> **Work required**
For each record here, output an exact copy.

> **Supplied material**
↓

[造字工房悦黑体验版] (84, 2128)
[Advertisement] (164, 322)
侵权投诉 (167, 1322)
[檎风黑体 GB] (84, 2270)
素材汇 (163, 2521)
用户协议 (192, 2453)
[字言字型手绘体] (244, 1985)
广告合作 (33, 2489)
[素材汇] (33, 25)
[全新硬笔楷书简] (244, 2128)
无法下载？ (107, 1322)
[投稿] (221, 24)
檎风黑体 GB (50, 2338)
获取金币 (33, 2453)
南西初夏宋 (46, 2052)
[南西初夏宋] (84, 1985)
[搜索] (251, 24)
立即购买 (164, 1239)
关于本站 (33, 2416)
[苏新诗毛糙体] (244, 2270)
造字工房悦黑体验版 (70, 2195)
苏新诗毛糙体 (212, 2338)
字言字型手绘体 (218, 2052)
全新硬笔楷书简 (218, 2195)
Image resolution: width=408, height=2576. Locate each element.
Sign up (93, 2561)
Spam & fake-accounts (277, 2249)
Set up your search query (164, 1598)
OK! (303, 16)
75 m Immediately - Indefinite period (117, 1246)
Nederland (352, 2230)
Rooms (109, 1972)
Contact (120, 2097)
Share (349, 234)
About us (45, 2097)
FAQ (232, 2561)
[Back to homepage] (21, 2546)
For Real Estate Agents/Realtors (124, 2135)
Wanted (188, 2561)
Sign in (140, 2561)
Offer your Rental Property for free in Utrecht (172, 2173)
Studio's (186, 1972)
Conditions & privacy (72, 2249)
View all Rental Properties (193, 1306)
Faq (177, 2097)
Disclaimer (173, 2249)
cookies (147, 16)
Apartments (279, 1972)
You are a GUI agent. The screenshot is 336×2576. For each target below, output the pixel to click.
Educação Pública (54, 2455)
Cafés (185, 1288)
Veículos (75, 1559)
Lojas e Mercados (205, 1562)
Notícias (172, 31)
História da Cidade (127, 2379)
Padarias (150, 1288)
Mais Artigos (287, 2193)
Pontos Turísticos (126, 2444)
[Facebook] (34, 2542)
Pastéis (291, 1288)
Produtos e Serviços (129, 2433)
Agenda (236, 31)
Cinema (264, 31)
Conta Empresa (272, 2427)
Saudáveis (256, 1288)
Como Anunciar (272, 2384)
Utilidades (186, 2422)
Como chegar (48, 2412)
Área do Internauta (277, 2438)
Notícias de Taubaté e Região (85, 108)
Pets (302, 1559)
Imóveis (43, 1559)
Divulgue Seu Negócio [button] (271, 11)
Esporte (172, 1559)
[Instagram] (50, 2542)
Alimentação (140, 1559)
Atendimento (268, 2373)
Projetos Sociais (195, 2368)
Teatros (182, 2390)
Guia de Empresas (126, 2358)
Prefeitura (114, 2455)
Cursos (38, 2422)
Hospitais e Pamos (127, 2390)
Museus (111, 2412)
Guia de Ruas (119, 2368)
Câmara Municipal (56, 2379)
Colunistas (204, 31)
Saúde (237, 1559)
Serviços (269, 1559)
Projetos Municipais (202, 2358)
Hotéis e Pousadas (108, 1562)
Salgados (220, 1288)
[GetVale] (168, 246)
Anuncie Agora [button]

↑

> **Exercise solution**
[造字工房悦黑体验版] (84, 2128)
[Advertisement] (164, 322)
侵权投诉 (167, 1322)
[檎风黑体 GB] (84, 2270)
素材汇 (163, 2521)
用户协议 (192, 2453)
[字言字型手绘体] (244, 1985)
广告合作 (33, 2489)
[素材汇] (33, 25)
[全新硬笔楷书简] (244, 2128)
无法下载？ (107, 1322)
[投稿] (221, 24)
檎风黑体 GB (50, 2338)
获取金币 (33, 2453)
南西初夏宋 (46, 2052)
[南西初夏宋] (84, 1985)
[搜索] (251, 24)
立即购买 (164, 1239)
关于本站 (33, 2416)
[苏新诗毛糙体] (244, 2270)
造字工房悦黑体验版 (70, 2195)
苏新诗毛糙体 (212, 2338)
字言字型手绘体 (218, 2052)
全新硬笔楷书简 (218, 2195)
Image resolution: width=408, height=2576. Locate each element.
Sign up (93, 2561)
Spam & fake-accounts (277, 2249)
Set up your search query (164, 1598)
OK! (303, 16)
75 m Immediately - Indefinite period (117, 1246)
Nederland (352, 2230)
Rooms (109, 1972)
Contact (120, 2097)
Share (349, 234)
About us (45, 2097)
FAQ (232, 2561)
[Back to homepage] (21, 2546)
For Real Estate Agents/Realtors (124, 2135)
Wanted (188, 2561)
Sign in (140, 2561)
Offer your Rental Property for free in Utrecht (172, 2173)
Studio's (186, 1972)
Conditions & privacy (72, 2249)
View all Rental Properties (193, 1306)
Faq (177, 2097)
Disclaimer (173, 2249)
cookies (147, 16)
Apartments (279, 1972)
You are a GUI agent. The screenshot is 336×2576. For each target below, output the pixel to click.
Educação Pública (54, 2455)
Cafés (185, 1288)
Veículos (75, 1559)
Lojas e Mercados (205, 1562)
Notícias (172, 31)
História da Cidade (127, 2379)
Padarias (150, 1288)
Mais Artigos (287, 2193)
Pontos Turísticos (126, 2444)
[Facebook] (34, 2542)
Pastéis (291, 1288)
Produtos e Serviços (129, 2433)
Agenda (236, 31)
Cinema (264, 31)
Conta Empresa (272, 2427)
Saudáveis (256, 1288)
Como Anunciar (272, 2384)
Utilidades (186, 2422)
Como chegar (48, 2412)
Área do Internauta (277, 2438)
Notícias de Taubaté e Região (85, 108)
Pets (302, 1559)
Imóveis (43, 1559)
Divulgue Seu Negócio [button] (271, 11)
Esporte (172, 1559)
[Instagram] (50, 2542)
Alimentação (140, 1559)
Atendimento (268, 2373)
Projetos Sociais (195, 2368)
Teatros (182, 2390)
Guia de Empresas (126, 2358)
Prefeitura (114, 2455)
Cursos (38, 2422)
Hospitais e Pamos (127, 2390)
Museus (111, 2412)
Guia de Ruas (119, 2368)
Câmara Municipal (56, 2379)
Colunistas (204, 31)
Saúde (237, 1559)
Serviços (269, 1559)
Projetos Municipais (202, 2358)
Hotéis e Pousadas (108, 1562)
Salgados (220, 1288)
[GetVale] (168, 246)
Anuncie Agora [button]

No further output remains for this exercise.